■ **Work request**: At the line containing "Viewport: 375px width, 667px height.", begin retyping, and continue word for word until the records below run out.

(Saved entries)
********************

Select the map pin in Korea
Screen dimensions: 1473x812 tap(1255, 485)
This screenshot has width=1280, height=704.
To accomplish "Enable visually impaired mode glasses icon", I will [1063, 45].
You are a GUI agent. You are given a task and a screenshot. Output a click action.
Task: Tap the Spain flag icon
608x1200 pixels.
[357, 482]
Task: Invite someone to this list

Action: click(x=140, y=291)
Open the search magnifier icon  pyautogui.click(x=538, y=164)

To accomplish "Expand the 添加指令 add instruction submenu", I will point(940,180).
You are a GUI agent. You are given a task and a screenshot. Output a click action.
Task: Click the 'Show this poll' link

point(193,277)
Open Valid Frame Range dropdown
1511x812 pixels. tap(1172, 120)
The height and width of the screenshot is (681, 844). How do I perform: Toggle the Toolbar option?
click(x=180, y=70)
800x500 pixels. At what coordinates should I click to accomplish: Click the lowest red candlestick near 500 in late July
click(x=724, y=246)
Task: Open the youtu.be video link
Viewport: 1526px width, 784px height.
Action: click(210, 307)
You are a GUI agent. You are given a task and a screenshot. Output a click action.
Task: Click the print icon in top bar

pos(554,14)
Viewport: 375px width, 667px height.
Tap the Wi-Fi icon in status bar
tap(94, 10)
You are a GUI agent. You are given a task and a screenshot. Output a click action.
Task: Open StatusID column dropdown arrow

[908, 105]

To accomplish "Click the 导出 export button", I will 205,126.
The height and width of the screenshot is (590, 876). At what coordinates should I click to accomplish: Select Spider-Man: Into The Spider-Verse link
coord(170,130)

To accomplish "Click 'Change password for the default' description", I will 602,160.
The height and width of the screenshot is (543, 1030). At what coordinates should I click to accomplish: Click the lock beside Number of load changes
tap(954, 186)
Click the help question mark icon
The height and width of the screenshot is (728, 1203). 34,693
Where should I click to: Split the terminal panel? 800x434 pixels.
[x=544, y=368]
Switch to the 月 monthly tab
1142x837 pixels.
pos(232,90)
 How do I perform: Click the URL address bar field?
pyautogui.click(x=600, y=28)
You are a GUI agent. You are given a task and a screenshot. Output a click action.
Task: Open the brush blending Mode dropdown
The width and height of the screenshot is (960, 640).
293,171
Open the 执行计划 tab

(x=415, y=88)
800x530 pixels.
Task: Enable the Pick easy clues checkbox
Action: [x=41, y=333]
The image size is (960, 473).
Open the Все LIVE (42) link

********************

■ **Solution to this problem**:
Viewport: 375px width, 667px height.
Tap the Wi-Fi icon in status bar
tap(94, 10)
You are a GUI agent. You are given a task and a screenshot. Output a click action.
Task: Open StatusID column dropdown arrow

[908, 105]

To accomplish "Click the 导出 export button", I will 205,126.
The height and width of the screenshot is (590, 876). At what coordinates should I click to accomplish: Select Spider-Man: Into The Spider-Verse link
coord(170,130)

To accomplish "Click 'Change password for the default' description", I will 602,160.
The height and width of the screenshot is (543, 1030). At what coordinates should I click to accomplish: Click the lock beside Number of load changes
tap(954, 186)
Click the help question mark icon
The height and width of the screenshot is (728, 1203). 34,693
Where should I click to: Split the terminal panel? 800x434 pixels.
[x=544, y=368]
Switch to the 月 monthly tab
1142x837 pixels.
pos(232,90)
 How do I perform: Click the URL address bar field?
pyautogui.click(x=600, y=28)
You are a GUI agent. You are given a task and a screenshot. Output a click action.
Task: Open the brush blending Mode dropdown
The width and height of the screenshot is (960, 640).
293,171
Open the 执行计划 tab

(x=415, y=88)
800x530 pixels.
Task: Enable the Pick easy clues checkbox
Action: [x=41, y=333]
The image size is (960, 473).
Open the Все LIVE (42) link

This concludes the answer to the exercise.